Although a trained artist, Smith’s work is permeated with an art brute sensibility. The people he paints look feral and ugly, in the same way Alice Neel portrayed some of her subjects or, another reference point, the studied primitivism of Wilfredo Lam. Up close, the cool reds give way to deeper textures—sand is added to several canvases to add new dimensionality—and a rounded-out color palette.
“When I paint a face, it could be green, it could be blue, it could be brown, it could be white, whatever,” Smith says in a video on YouTube. “I’m primarily concerned with how it sits with me. If it feels right, instinctively, I’ll know it. I let the technique take care of itself.”
The press release seems to back up this claim, stating, “Smith utilized a very personal visual language of stylistic forms that consistently prioritize the artist’s role as narrator.” Though this statement could likely be applied to any artist worth his salt, it also feels apropos. Anyway, as an artist, your job is to convince the audience that you are the first to do whatever it is you’re doing. As a gallery, you’re meant to double that hyperbole.
Most of what’s on display is in the figurative framework, though none of it is without some abstraction. It’s the completely non-representative that I can make the strongest case for. For instance, there is one piece in the backroom of the show, the largest one in the lot, that doesn’t appear on the checklist or the website, but which I didn’t dream up because I have a photo of it.
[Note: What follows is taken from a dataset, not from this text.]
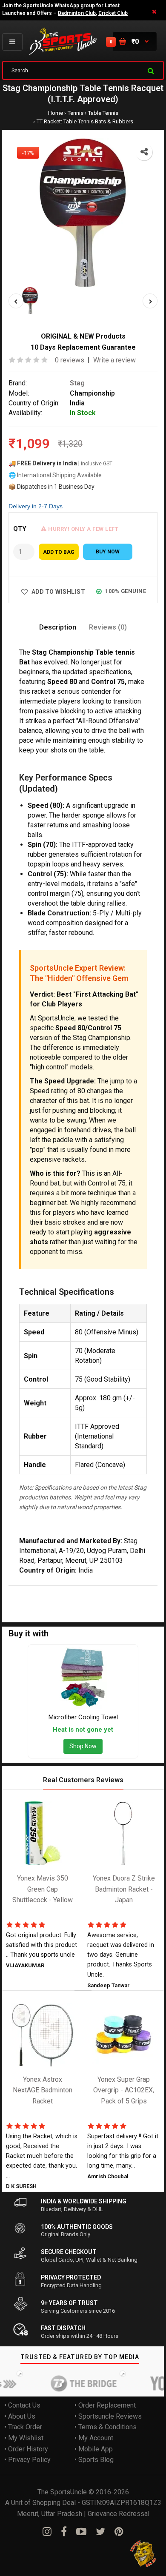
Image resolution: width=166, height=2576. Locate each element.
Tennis (75, 113)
In the center are two triangles, one silver and one yellow, that connect at their bases. A green band stretches across the canvas and the multicolored background looks like a starry sky at night.
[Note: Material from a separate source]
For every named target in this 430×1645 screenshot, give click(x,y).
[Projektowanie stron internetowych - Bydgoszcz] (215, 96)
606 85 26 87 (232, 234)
Another piece worth looking into is Martin Luther King (1967) painted a year before the civil rights leader was assassinated. It’s an oil and collage on canvas that presents three focal points in one but all of its corners. In the top right corner is two yellow lines that appear to bisect and explode into a yellow shooting star that alights the work. The background is a brownish red streaked with crosshatched reds and oranges that give it a denser feel to it. In the bottom right corner is a black hand, thumb not visible, with some faint phosphorescent green that adds a glowing orb effect. The handprint, reminiscent of David Hammons work of the same era, reaches out with the eerie precognition as if already mourning King and begging for some assistance in grief. The top left corner features a black box, which might be the background peaking out before it was turned red, but, nevertheless, it becomes another unique part of the whole.
The show begins in the year of Roe v. Wade, the same year Smith began painting political scenes. (His first was in response to the backlash of that landmark decision.) As Amiri Baraka said of Smith’s work, “[C]ivil rights leaders and militants are caught in paint like fixed artifacts of the black creative aesthetic.” As a member of the Black Arts Movement, Smith sought to amend a problem he saw firsthand: “We went through the hallowed halls of these museums and…we didn't see anything reflect the black experience or black contribution to American culture,” he told Afro American Newspapers. In 1999 the Metropolitan Museum of Art bought the first of three of his paintings.
The beatific The Sights and Sounds of Night (1972) recalls another somnambulant highlight, Whistler’s (1875)
Nocturne in Black and Gold – The Falling Rocket (1875), but despite the numerous comparisons I’ve made, the works are their own frame of reference one must consider on their own.